• _WHAT TO DO_
Print every line of the listing below, starting with the line that holds "You are a computer-use" and going on through the line that holds "Instruction: Select the Chat heading", both included, and print nothing else.

• _RECORDS SHOWN_
§

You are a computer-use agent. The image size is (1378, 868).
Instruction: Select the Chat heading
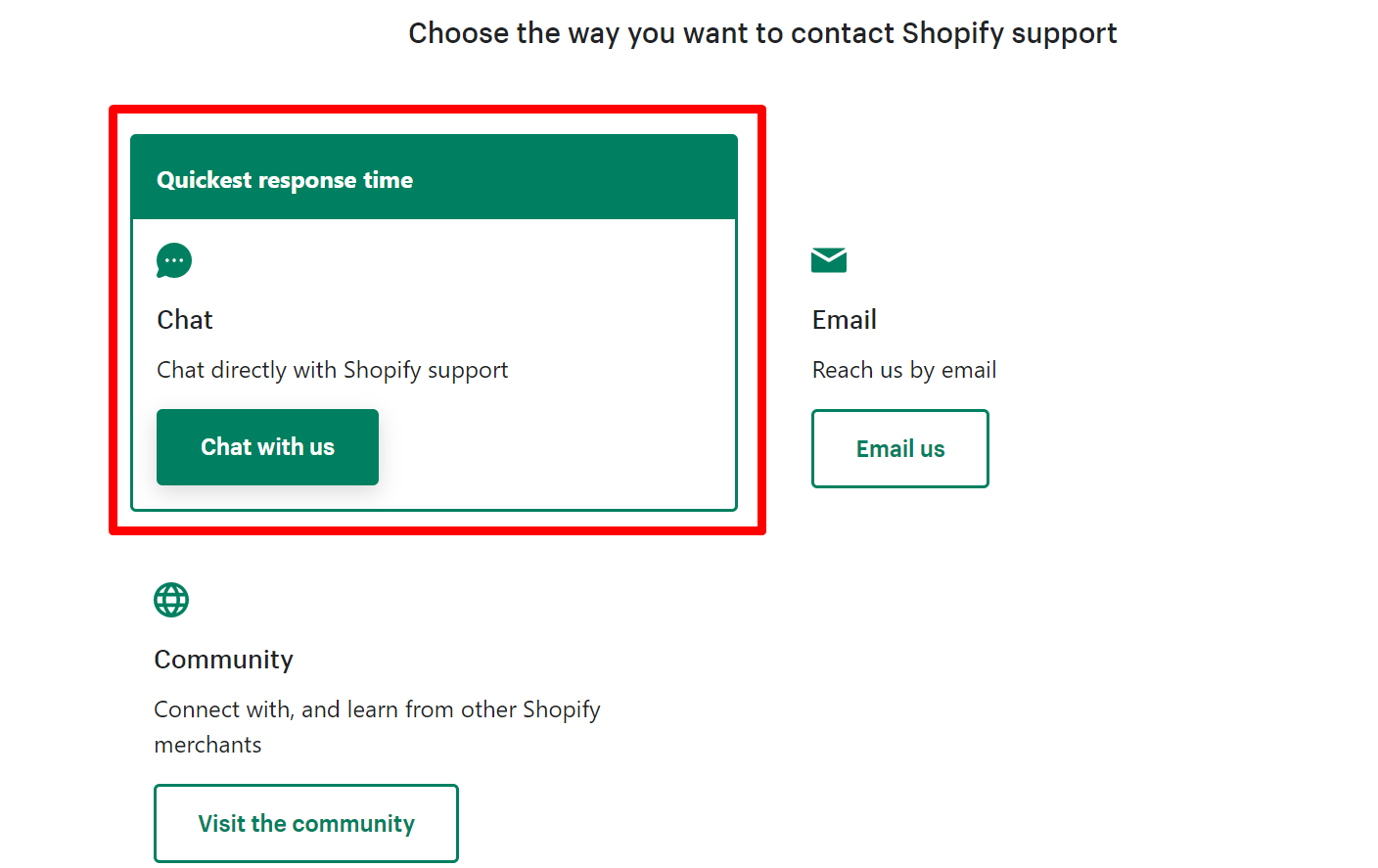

§

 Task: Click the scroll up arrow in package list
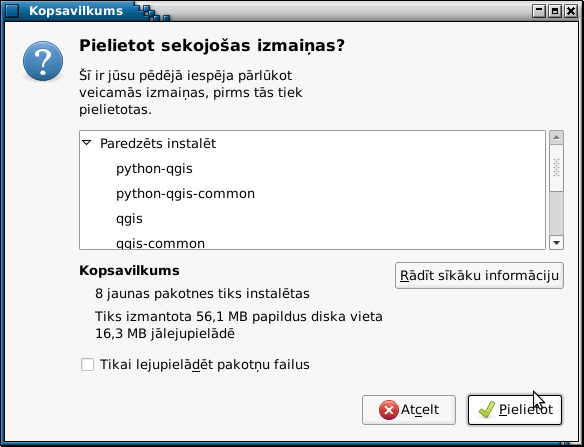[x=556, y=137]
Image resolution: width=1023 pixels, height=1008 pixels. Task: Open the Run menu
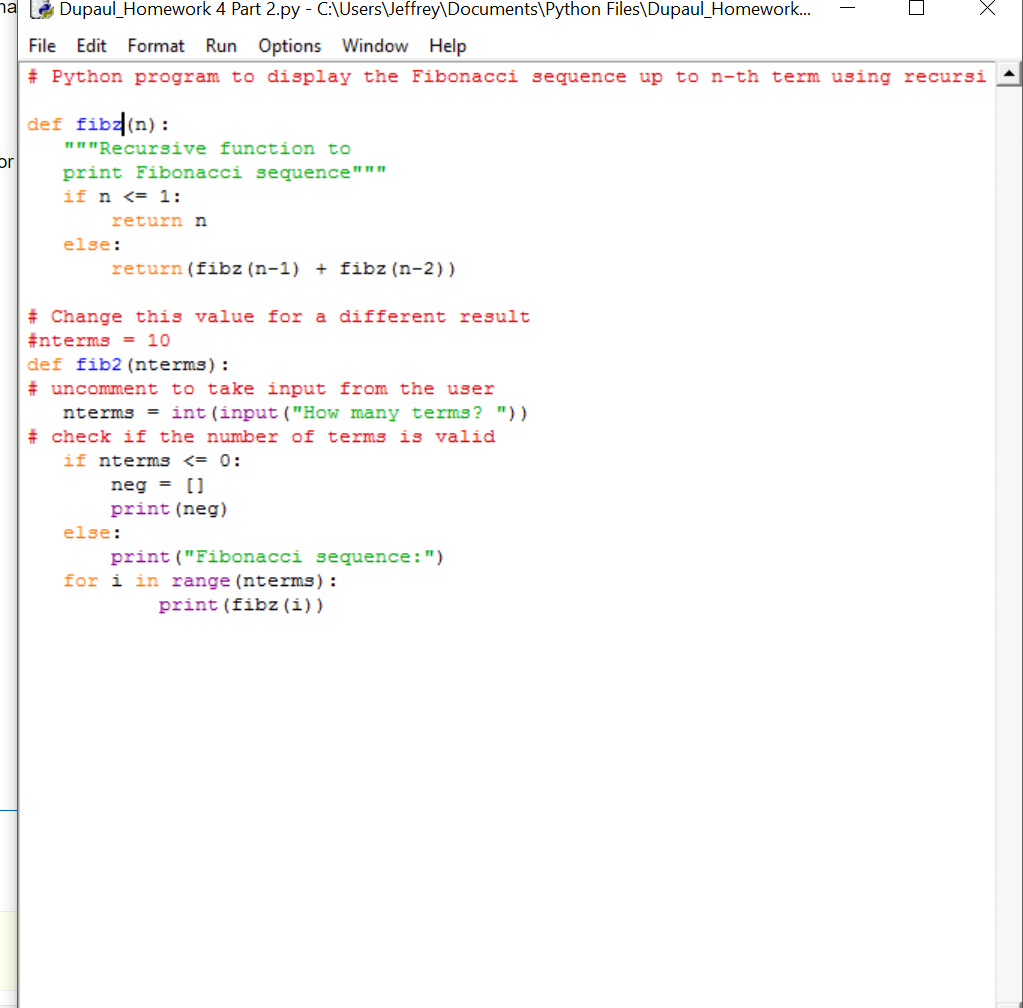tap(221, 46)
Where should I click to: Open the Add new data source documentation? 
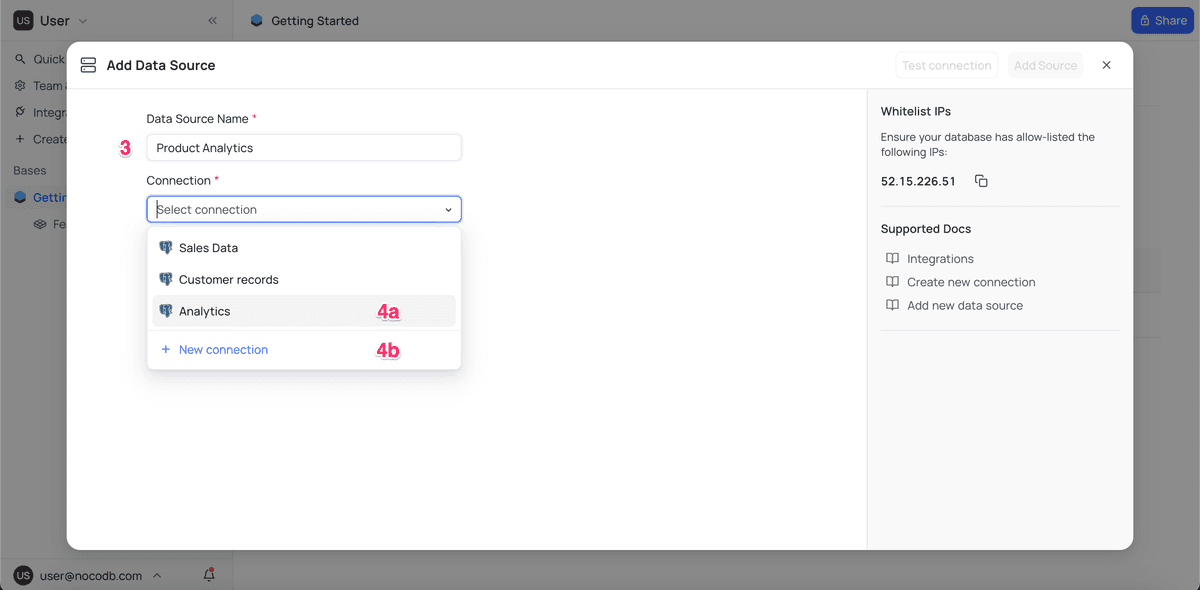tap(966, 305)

§

• _EXERCISE RESPONSE_
You are a computer-use agent. The image size is (1378, 868).
Instruction: Select the Chat heading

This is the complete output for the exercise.